======== SOURCE DATA
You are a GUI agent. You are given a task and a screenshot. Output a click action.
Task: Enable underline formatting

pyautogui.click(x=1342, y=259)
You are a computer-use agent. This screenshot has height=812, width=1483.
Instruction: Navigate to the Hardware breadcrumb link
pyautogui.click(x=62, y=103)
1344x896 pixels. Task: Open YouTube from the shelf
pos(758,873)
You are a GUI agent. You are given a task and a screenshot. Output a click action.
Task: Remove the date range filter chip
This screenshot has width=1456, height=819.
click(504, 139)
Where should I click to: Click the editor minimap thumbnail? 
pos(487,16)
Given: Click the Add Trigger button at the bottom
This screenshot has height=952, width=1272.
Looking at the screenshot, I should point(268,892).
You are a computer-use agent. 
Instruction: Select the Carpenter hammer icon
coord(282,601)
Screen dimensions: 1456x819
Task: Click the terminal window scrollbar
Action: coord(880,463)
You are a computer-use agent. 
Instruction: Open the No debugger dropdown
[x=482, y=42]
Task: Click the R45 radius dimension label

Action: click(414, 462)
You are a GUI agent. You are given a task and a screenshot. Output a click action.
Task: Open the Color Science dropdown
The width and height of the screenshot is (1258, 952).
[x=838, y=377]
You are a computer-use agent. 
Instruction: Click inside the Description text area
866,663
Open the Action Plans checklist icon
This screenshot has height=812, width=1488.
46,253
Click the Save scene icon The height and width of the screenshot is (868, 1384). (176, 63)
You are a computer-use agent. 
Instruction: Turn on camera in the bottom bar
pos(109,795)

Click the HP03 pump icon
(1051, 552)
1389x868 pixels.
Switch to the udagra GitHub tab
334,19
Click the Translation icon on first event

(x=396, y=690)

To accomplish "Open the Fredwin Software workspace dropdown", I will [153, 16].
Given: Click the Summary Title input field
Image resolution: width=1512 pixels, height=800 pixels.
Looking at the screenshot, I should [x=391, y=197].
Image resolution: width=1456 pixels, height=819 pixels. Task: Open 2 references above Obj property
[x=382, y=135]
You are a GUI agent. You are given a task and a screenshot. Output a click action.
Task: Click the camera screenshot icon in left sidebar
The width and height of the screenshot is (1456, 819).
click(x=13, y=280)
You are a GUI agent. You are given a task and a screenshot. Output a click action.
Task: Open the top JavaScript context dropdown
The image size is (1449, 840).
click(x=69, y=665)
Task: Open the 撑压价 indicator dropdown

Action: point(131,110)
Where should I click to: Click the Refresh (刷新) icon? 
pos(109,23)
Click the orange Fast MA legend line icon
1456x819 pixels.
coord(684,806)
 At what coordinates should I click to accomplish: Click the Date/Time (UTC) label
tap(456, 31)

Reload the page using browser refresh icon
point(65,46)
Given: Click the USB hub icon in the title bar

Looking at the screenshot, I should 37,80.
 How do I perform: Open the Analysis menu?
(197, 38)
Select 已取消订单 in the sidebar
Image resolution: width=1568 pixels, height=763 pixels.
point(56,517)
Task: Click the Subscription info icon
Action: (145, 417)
================
__ACTION ITEM__
Exactly as written, transcribe each line of the data.

__WRITTEN SOLUTION__
You are a GUI agent. You are given a task and a screenshot. Output a click action.
Task: Enable underline formatting

pyautogui.click(x=1342, y=259)
You are a computer-use agent. This screenshot has height=812, width=1483.
Instruction: Navigate to the Hardware breadcrumb link
pyautogui.click(x=62, y=103)
1344x896 pixels. Task: Open YouTube from the shelf
pos(758,873)
You are a GUI agent. You are given a task and a screenshot. Output a click action.
Task: Remove the date range filter chip
This screenshot has width=1456, height=819.
click(504, 139)
Where should I click to: Click the editor minimap thumbnail? 
pos(487,16)
Given: Click the Add Trigger button at the bottom
This screenshot has height=952, width=1272.
Looking at the screenshot, I should point(268,892).
You are a computer-use agent. 
Instruction: Select the Carpenter hammer icon
coord(282,601)
Screen dimensions: 1456x819
Task: Click the terminal window scrollbar
Action: coord(880,463)
You are a computer-use agent. 
Instruction: Open the No debugger dropdown
[x=482, y=42]
Task: Click the R45 radius dimension label

Action: click(414, 462)
You are a GUI agent. You are given a task and a screenshot. Output a click action.
Task: Open the Color Science dropdown
The width and height of the screenshot is (1258, 952).
[x=838, y=377]
You are a computer-use agent. 
Instruction: Click inside the Description text area
866,663
Open the Action Plans checklist icon
This screenshot has height=812, width=1488.
46,253
Click the Save scene icon The height and width of the screenshot is (868, 1384). (176, 63)
You are a computer-use agent. 
Instruction: Turn on camera in the bottom bar
pos(109,795)

Click the HP03 pump icon
(1051, 552)
1389x868 pixels.
Switch to the udagra GitHub tab
334,19
Click the Translation icon on first event

(x=396, y=690)

To accomplish "Open the Fredwin Software workspace dropdown", I will [153, 16].
Given: Click the Summary Title input field
Image resolution: width=1512 pixels, height=800 pixels.
Looking at the screenshot, I should [x=391, y=197].
Image resolution: width=1456 pixels, height=819 pixels. Task: Open 2 references above Obj property
[x=382, y=135]
You are a GUI agent. You are given a task and a screenshot. Output a click action.
Task: Click the camera screenshot icon in left sidebar
The width and height of the screenshot is (1456, 819).
click(x=13, y=280)
You are a GUI agent. You are given a task and a screenshot. Output a click action.
Task: Open the top JavaScript context dropdown
The image size is (1449, 840).
click(x=69, y=665)
Task: Open the 撑压价 indicator dropdown

Action: point(131,110)
Where should I click to: Click the Refresh (刷新) icon? 
pos(109,23)
Click the orange Fast MA legend line icon
1456x819 pixels.
coord(684,806)
 At what coordinates should I click to accomplish: Click the Date/Time (UTC) label
tap(456, 31)

Reload the page using browser refresh icon
point(65,46)
Given: Click the USB hub icon in the title bar

Looking at the screenshot, I should 37,80.
 How do I perform: Open the Analysis menu?
(197, 38)
Select 已取消订单 in the sidebar
Image resolution: width=1568 pixels, height=763 pixels.
point(56,517)
Task: Click the Subscription info icon
Action: (145, 417)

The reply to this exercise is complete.